BACKGROUND: Administrative databases and cancer registries are frequently used to conduct population-based research, but often lack clinical data necessary for risk stratification. Our objective was to determine the criterion validity of a risk-stratification algorithm based on treatment characteristics available from a pediatric cancer registry as a proxy for disease risk, by comparing it to traditional biology-based risk classifications. METHODS: We identified all children with acute lymphoblastic leukemia diagnosed at a single institution between January 2000 and June 2011, and linked them to a population-based cancer registry. Several risk algorithms were then constructed using disease risk variables collected through chart review by a pediatric oncologist, and compared to a risk algorithm based on treatment protocol name and age, available from the registry. RESULTS: Of 596 patients identified, 579 (97.1%) met inclusion criteria and were successfully linked. The registry-based algorithm showed almost perfect agreement with a biology-based algorithm based on age, initial white blood cell count, immunophenotype and cytogenetics (kappa=0.85, 95(th) confidence interval 0.81-0.90). Discrepant cases were often due to the presence of unusual high risk features not captured by standard disease-risk variables but reflected in clinicians’ choices of higher intensity treatment protocols.

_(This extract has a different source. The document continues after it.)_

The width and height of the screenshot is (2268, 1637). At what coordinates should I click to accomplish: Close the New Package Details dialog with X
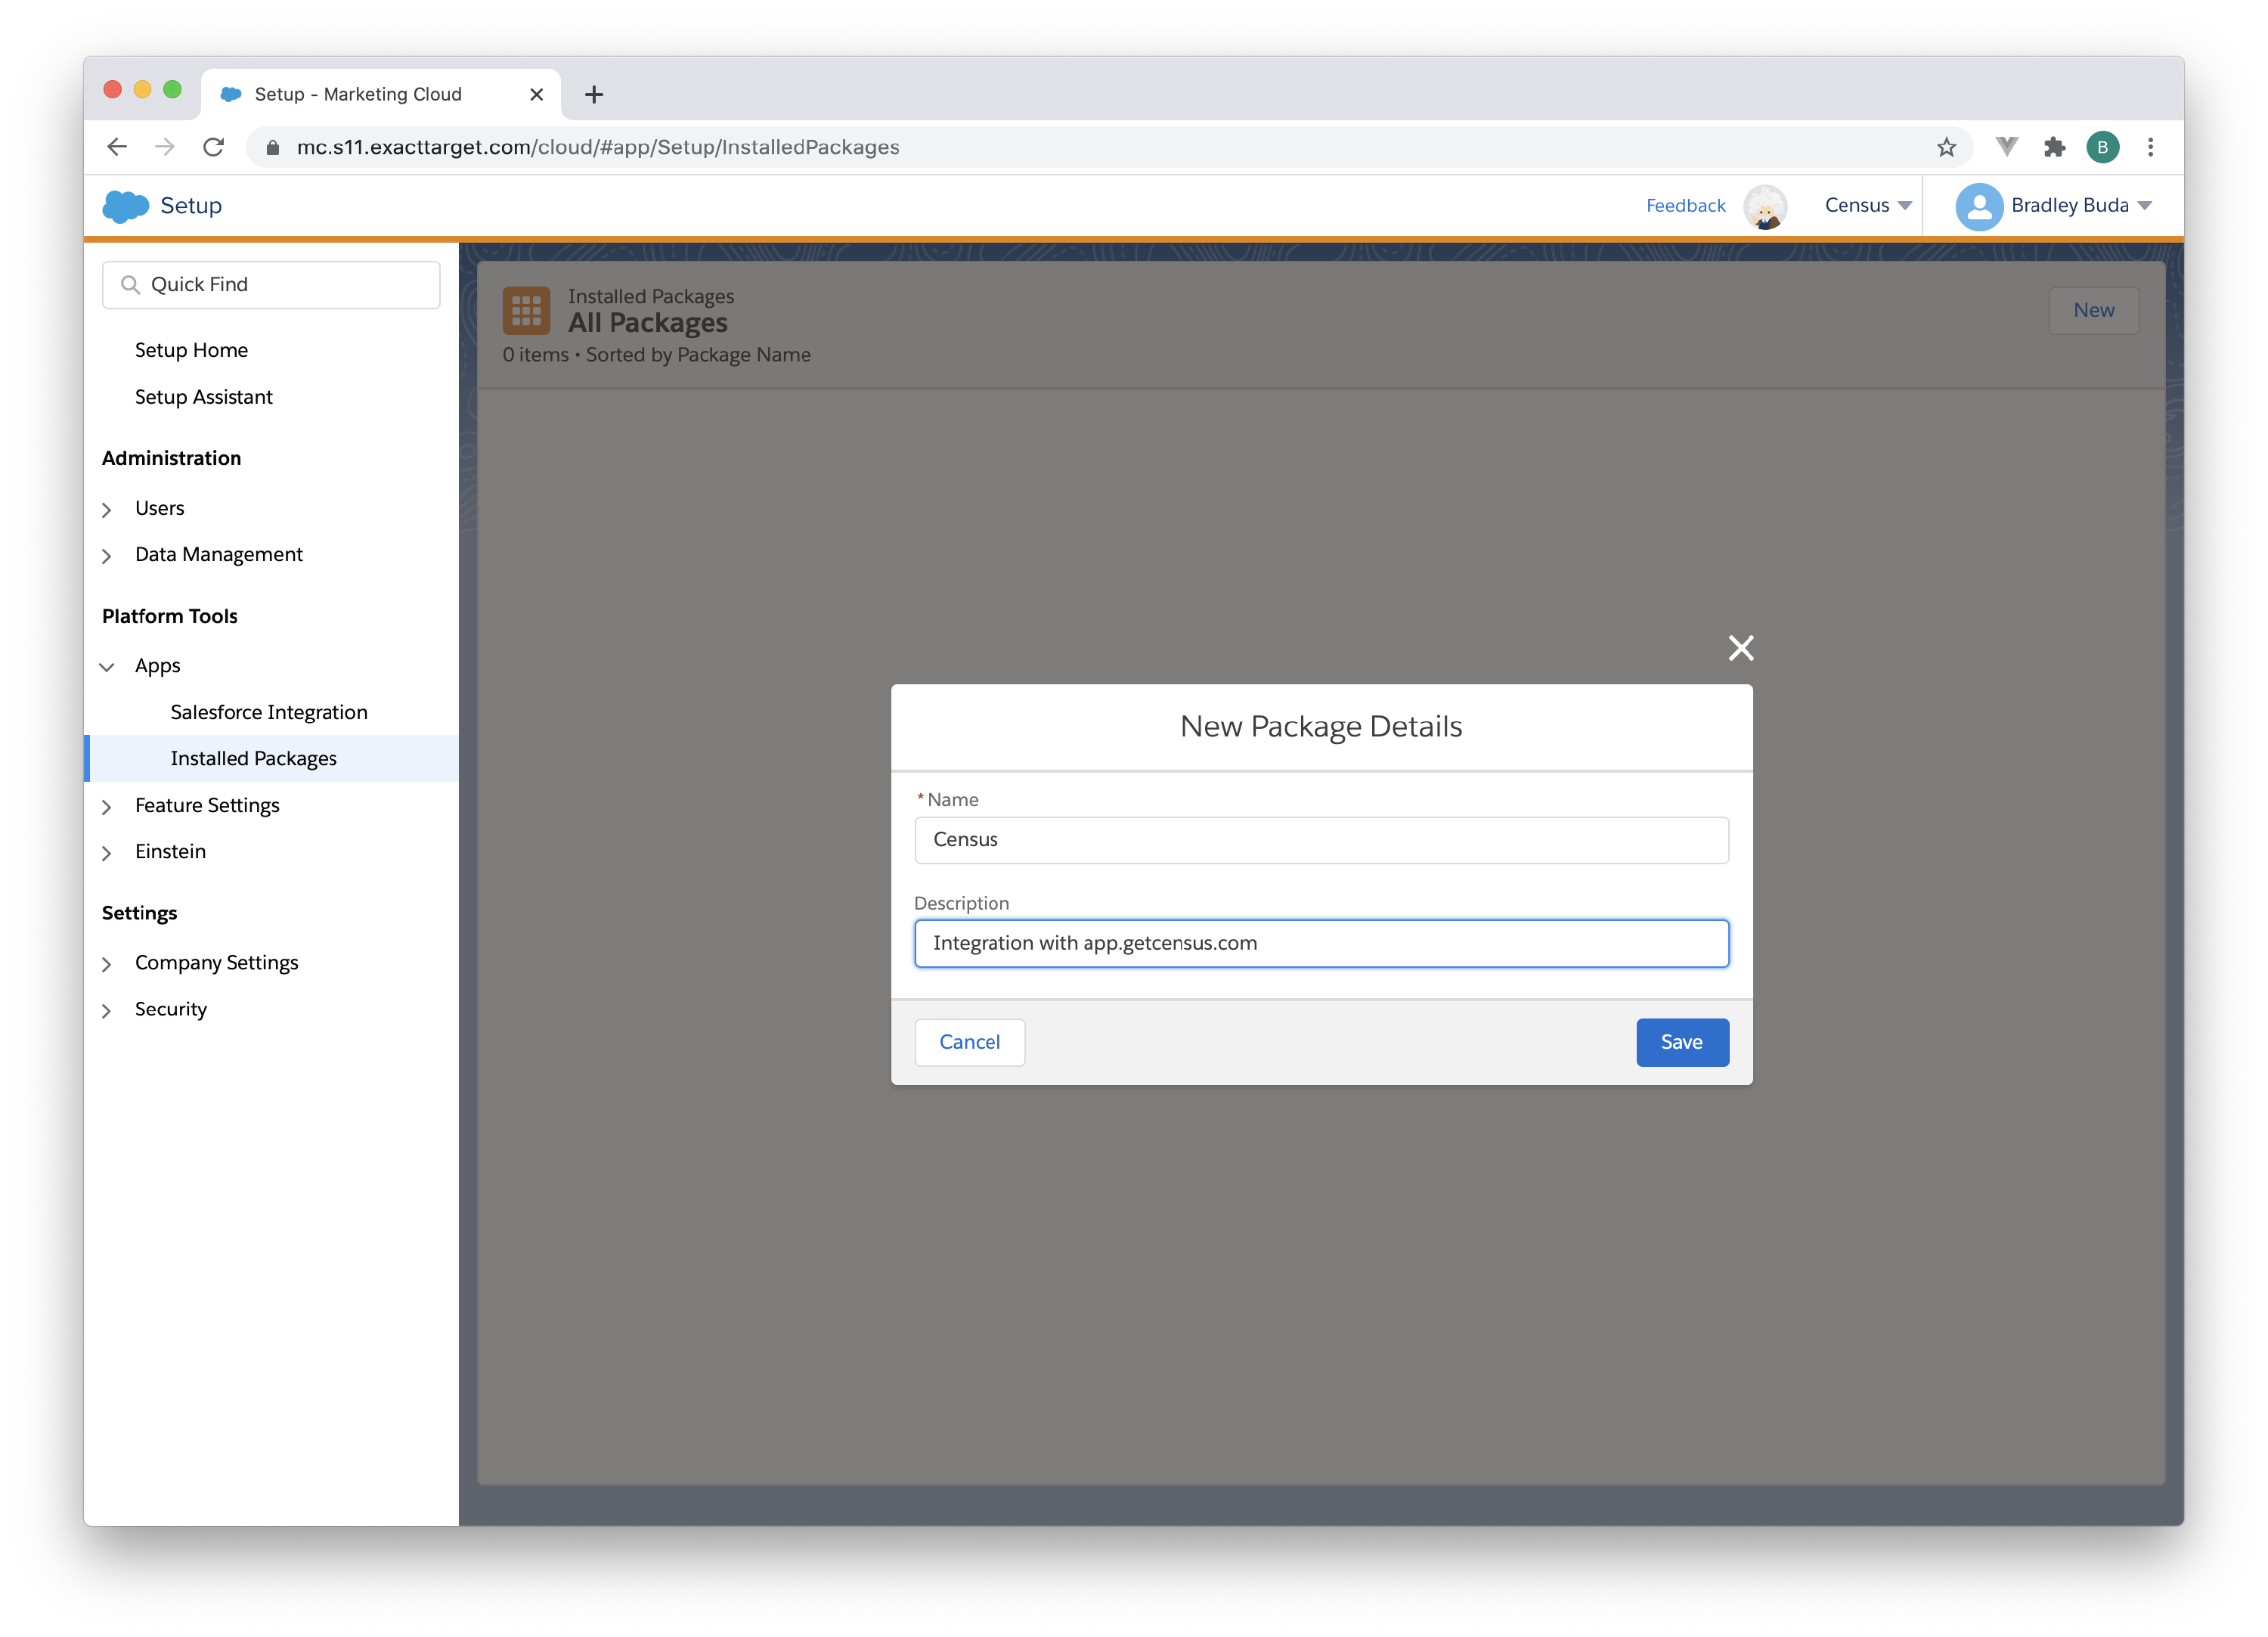pos(1740,648)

CONCLUSIONS: Protocol name represents a valid proxy of disease risk, allowing for risk stratification while conducting comparative effectiveness research using cancer registries and health services data. Future studies should examine the validity of treatment-based risk algorithms in other malignancies and using other treatment characteristics commonly found in health services data, such as the receipt of specific chemotherapeutic agents.